Dost istersen Allah yeter. Evet, O dost ise her şey dosttur.
Yâran istersen Kur’ân yeter. Evet, ondaki enbiya ve melâike ile hayalen görüşür ve vukuatlarını seyredip ünsiyet eder.
Mal istersen kanaat yeter. Evet, kanaat eden iktisad eder; iktisad eden bereket bulur.
Düşman istersen nefis yeter. Evet, kendini beğenen belâyı bulur, zahmete düşer; kendini beğenmeyen safâyı bulur, rahmete gider.
Nasihat istersen ölüm yeter. Evet, ölümü düşünen, hubb-u dünyadan kurtulur ve ahiretine ciddî çalışır.
Yedinci meselenize bir sekizinciyi ben ilâve ediyorum. Şöyle ki:
Bir iki gün evvel bir hafız, Sure-i Yusuf’tan bir aşir, tâ "[Benim canımı Müslüman olarak al ve beni salihlere kat. (Yusuf Suresi: 101)]" [ayetine] kadar okudu. Birden anî bir surette bir nükte kalbe geldi.
Kur’ân’a ve imana ait her şey kıymetlidir; zâhiren ne kadar küçük olursa olsun, kıymetçe büyüktür. Evet, saadet-i ebediyeye yardım eden, küçük değildir. Öyle ise, “Şu küçük bir nüktedir, şu izaha ve ehemmiyete değmez” denilmez. Elbette şu çeşit mesâilde en birinci talebe ve muhatap olan ve nüket-i Kur’âniyeyi takdir eden İbrahim Hulûsî, o nükteyi işitmek ister. Öyle ise dinle:
En güzel bir kıssanın güzel bir nüktesidir. Ahsenü’l-kasas olan kıssa-i Yusuf Aleyhisselâmın hatimesini haber veren "[Benim canımı Müslüman olarak al ve beni salihlere kat. (Yusuf Suresi: 101)]" ayetinin ulvî ve latif ve müjdeli ve i’cazkârâne bir nüktesi şudur ki:
Sair ferahlı ve saadetli kıssaların âhirindeki zeval ve firak haberlerinin acıları ve elemi, kıssadan alınan hayâlî lezzeti acılaştırıyor, kırıyor. Bahusus kemâl-i ferah ve saadet içinde bulunduğunu ihbar ettiği hengâmda mevtini ve firakını haber vermek daha elîmdir; dinleyenlere “Eyvah!” dedirtir. Halbuki şu ayet, kıssa-i Yusuf’un en parlak kısmı ki Aziz-i Mısır olması, peder ve validesiyle görüşmesi, kardeşleriyle sevişip tanışması olan, dünyada en büyük saadetli ve ferahlı bir hengâmda, Hazret-i Yusuf’un mevtini şöyle bir surette haber veriyor ve diyor ki:
Şu ferahlı ve saadetli vaziyetten daha saadetli, daha parlak bir vaziyete mazhar olmak için, Hazret-i Yusuf kendisi Cenab-ı Haktan vefatını istedi ve vefat etti, o saadete mazhar oldu.

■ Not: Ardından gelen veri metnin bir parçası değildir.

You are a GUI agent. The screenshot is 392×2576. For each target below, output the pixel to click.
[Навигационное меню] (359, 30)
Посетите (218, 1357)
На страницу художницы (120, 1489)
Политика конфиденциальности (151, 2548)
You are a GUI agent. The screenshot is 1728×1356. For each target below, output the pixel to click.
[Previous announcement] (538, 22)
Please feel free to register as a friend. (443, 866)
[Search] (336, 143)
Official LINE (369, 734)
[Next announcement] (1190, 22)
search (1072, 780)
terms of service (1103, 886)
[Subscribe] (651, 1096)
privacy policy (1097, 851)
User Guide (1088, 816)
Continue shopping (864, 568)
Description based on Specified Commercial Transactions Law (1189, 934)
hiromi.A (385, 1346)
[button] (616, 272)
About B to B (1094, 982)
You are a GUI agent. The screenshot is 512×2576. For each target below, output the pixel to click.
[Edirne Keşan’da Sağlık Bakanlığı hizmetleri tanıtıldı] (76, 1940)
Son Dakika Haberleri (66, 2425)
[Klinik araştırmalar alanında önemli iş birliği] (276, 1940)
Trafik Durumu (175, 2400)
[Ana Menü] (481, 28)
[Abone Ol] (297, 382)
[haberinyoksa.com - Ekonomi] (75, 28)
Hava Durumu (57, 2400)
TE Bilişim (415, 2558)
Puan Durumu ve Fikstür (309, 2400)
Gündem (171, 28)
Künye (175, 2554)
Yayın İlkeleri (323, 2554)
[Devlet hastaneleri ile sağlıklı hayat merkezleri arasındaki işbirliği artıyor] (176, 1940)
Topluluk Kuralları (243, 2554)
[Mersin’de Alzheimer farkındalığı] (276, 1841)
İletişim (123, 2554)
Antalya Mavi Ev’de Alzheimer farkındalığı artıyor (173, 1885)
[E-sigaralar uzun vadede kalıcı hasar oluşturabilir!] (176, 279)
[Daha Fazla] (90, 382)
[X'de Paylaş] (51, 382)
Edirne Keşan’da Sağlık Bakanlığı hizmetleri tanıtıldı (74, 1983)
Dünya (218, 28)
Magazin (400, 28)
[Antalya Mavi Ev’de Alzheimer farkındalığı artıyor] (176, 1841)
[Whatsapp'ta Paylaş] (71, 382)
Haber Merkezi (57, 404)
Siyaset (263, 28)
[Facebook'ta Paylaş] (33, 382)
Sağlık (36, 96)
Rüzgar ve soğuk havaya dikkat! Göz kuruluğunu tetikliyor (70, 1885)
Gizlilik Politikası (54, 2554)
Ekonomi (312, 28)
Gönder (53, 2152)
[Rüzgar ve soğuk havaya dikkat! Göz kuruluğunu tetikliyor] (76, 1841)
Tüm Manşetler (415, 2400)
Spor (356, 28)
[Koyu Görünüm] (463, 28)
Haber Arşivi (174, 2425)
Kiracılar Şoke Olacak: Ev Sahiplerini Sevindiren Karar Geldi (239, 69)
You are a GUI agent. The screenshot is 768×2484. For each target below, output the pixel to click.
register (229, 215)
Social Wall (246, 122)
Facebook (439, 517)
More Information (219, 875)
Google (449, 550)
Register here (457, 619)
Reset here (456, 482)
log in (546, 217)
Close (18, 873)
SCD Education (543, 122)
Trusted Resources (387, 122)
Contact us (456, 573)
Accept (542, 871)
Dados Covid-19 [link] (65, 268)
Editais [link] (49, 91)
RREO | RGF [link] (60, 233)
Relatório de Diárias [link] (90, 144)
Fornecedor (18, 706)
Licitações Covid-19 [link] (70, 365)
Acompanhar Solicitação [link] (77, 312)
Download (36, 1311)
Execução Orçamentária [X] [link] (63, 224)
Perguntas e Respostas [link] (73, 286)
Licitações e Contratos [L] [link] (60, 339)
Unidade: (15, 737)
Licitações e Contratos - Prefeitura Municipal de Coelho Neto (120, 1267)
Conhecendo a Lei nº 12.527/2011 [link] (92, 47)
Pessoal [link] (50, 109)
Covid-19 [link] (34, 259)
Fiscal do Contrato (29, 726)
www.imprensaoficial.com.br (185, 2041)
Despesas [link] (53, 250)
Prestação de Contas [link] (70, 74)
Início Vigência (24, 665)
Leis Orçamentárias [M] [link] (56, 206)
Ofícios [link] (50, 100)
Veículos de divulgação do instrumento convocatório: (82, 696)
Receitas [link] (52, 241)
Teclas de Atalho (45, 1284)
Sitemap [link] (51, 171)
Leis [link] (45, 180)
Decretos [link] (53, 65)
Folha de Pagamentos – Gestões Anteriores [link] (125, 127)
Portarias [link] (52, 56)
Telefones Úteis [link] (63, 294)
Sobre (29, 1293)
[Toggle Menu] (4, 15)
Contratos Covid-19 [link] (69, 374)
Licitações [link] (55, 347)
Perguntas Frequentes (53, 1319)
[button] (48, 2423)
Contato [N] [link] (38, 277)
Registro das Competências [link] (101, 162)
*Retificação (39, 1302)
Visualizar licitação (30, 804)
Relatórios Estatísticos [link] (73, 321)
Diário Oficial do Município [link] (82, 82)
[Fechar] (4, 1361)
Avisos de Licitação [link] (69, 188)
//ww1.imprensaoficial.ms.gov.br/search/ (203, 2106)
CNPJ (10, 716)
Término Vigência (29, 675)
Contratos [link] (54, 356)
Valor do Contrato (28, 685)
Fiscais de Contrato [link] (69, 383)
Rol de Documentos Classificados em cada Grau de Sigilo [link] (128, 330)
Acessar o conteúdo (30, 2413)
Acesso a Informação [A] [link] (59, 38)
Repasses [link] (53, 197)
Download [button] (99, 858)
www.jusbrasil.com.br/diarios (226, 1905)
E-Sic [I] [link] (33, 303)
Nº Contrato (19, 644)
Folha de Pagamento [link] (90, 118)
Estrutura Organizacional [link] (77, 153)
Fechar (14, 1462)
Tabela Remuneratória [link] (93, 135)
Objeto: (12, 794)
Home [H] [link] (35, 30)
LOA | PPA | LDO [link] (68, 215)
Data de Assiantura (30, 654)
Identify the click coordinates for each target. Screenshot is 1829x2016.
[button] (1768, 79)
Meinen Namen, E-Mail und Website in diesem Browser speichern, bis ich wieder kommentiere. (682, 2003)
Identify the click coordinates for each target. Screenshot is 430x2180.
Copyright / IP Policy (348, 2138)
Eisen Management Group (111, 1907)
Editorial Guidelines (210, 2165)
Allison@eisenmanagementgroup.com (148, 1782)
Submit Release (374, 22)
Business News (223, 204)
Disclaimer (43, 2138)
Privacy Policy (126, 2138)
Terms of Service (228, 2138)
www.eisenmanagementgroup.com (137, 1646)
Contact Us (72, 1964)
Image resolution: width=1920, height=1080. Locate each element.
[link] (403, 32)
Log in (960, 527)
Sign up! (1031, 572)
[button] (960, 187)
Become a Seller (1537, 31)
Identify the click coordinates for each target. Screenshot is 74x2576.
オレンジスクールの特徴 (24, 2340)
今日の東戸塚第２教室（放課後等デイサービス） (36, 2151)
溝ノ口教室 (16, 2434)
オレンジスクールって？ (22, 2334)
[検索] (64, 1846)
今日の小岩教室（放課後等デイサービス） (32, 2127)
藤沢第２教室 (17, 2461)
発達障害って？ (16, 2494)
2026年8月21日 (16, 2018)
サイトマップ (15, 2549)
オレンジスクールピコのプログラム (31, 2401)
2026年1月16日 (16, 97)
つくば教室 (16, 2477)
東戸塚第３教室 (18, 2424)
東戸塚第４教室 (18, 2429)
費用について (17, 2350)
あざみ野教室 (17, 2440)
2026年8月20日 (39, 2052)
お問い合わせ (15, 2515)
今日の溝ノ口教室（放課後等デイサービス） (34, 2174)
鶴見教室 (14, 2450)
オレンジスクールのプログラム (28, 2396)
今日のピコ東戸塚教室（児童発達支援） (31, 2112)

Demek, o dünyevî lezzetli saadetten daha cazibedar bir saadet ve ferahlı bir vaziyet, kabrin arkasında vardır ki Hazret-i Yusuf Aleyhisselâm gibi hakikatbin bir zat, o gayet lezzetli dünyevî vaziyet içinde, gayet acı olan mevti istedi; tâ öteki saadete mazhar olsun.
İşte Kur’ân-ı Hakîm’in şu belâgatine bak ki kıssa-i Yusuf’un hatimesini ne suretle haber verdi. O haberde dinleyenlere elem ve teessüf değil, belki bir müjde ve bir sürur ilâve ediyor.
Hem irşad ediyor ki: Kabrin arkası için çalışınız, hakikî saadet ve lezzet ondadır.
Hem Hazret-i Yusuf’un âlî sıddıkıyetini gösteriyor ve diyor: Dünyanın en parlak ve en sürurlu hâleti dahi ona gaflet vermiyor, onu meftun etmiyor; yine ahireti istiyor.